▶ _Your goal_
Leave the pictures out and print every record below exactly as it stands.

[Opening Records for this task section]

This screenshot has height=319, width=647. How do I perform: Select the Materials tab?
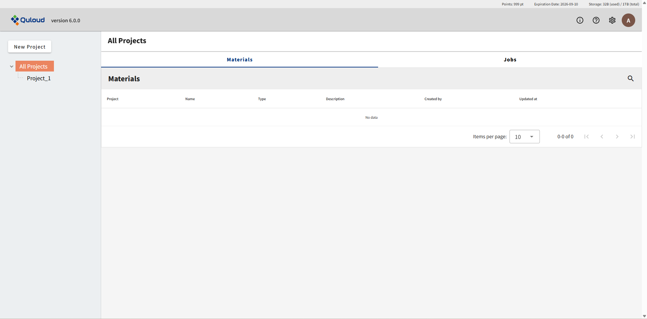click(x=240, y=60)
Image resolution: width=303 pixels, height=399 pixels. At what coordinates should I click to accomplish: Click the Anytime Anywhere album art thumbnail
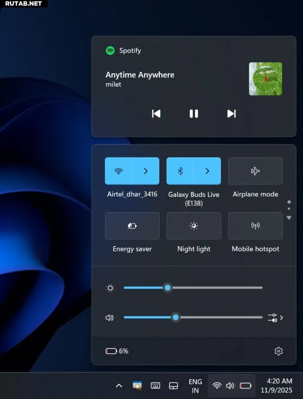point(265,79)
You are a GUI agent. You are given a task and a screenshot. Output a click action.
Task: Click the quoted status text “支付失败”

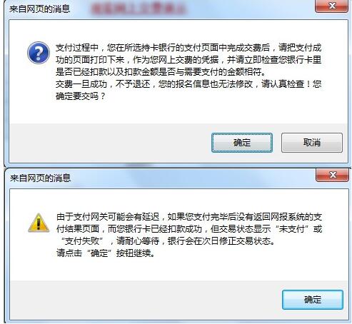tap(81, 241)
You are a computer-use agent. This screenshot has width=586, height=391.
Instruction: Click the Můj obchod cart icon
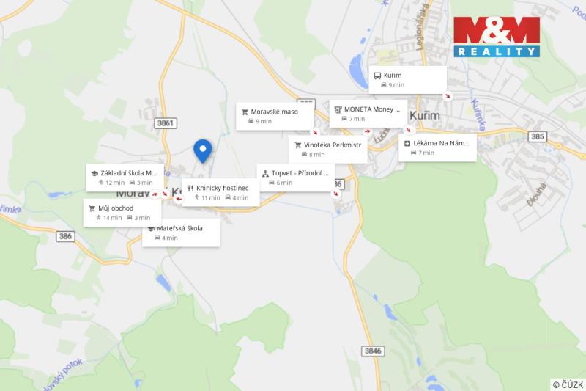[92, 208]
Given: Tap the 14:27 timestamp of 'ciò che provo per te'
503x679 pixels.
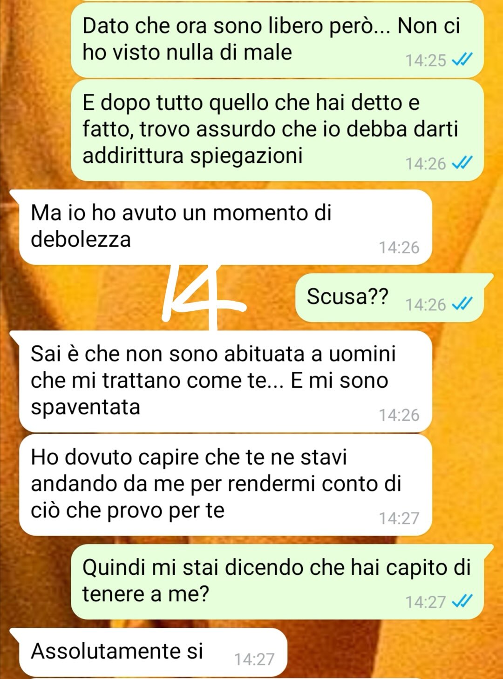Looking at the screenshot, I should (x=399, y=518).
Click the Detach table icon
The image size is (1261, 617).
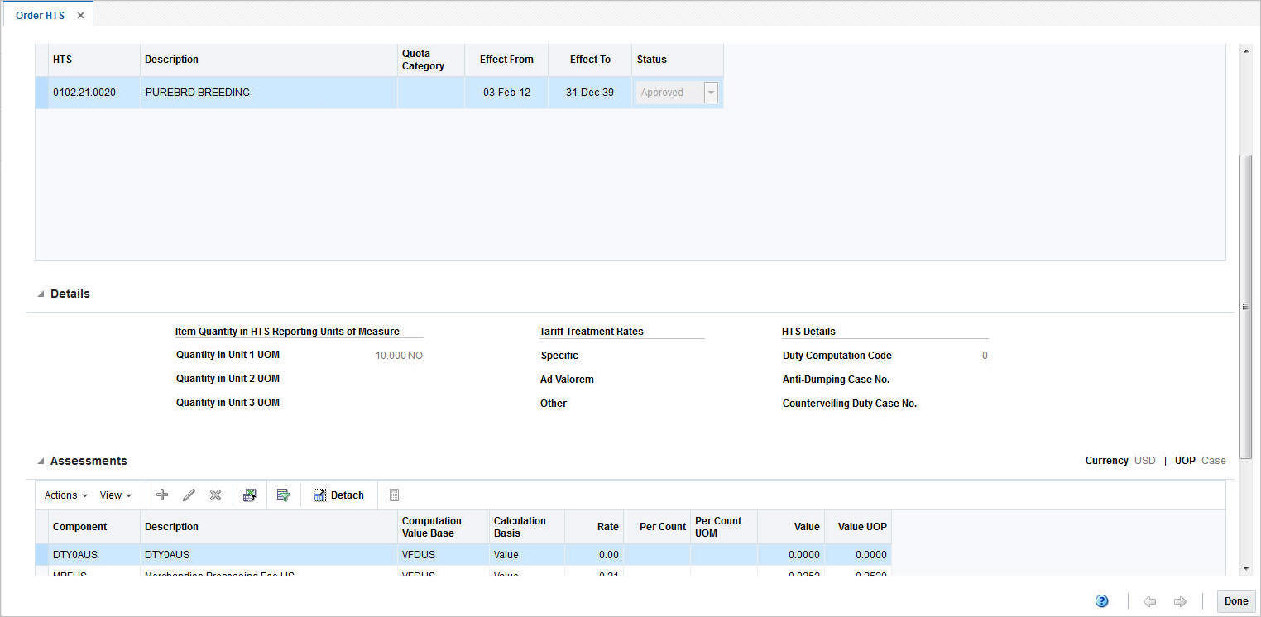pyautogui.click(x=338, y=495)
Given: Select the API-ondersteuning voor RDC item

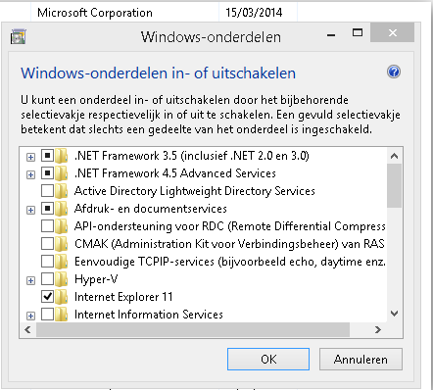Looking at the screenshot, I should pos(230,226).
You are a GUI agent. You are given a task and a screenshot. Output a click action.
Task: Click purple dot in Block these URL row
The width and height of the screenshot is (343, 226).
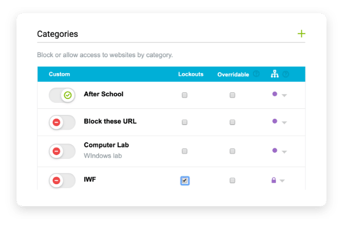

[Closing Records for this task section]

▶ _Exercise answer_
This screenshot has height=319, width=647. How do I perform: Select the Materials tab?
click(x=240, y=60)
Image resolution: width=303 pixels, height=399 pixels. At what coordinates should I click to accomplish: Click the Anytime Anywhere album art thumbnail
point(265,79)
You are a GUI agent. You are given a task and a screenshot. Output a click action.
Task: Click the quoted status text “支付失败”

tap(81, 241)
You are a computer-use agent. This screenshot has width=586, height=391.
Instruction: Click the Můj obchod cart icon
[92, 208]
Given: Tap the 14:27 timestamp of 'ciò che provo per te'
503x679 pixels.
Looking at the screenshot, I should (x=399, y=518).
Click the Detach table icon
The image size is (1261, 617).
pyautogui.click(x=338, y=495)
Given: Select the API-ondersteuning voor RDC item

Looking at the screenshot, I should pos(230,226).
You are a GUI agent. You are given a task and a screenshot. Output a click action.
Task: Click purple dot in Block these URL row
The width and height of the screenshot is (343, 226).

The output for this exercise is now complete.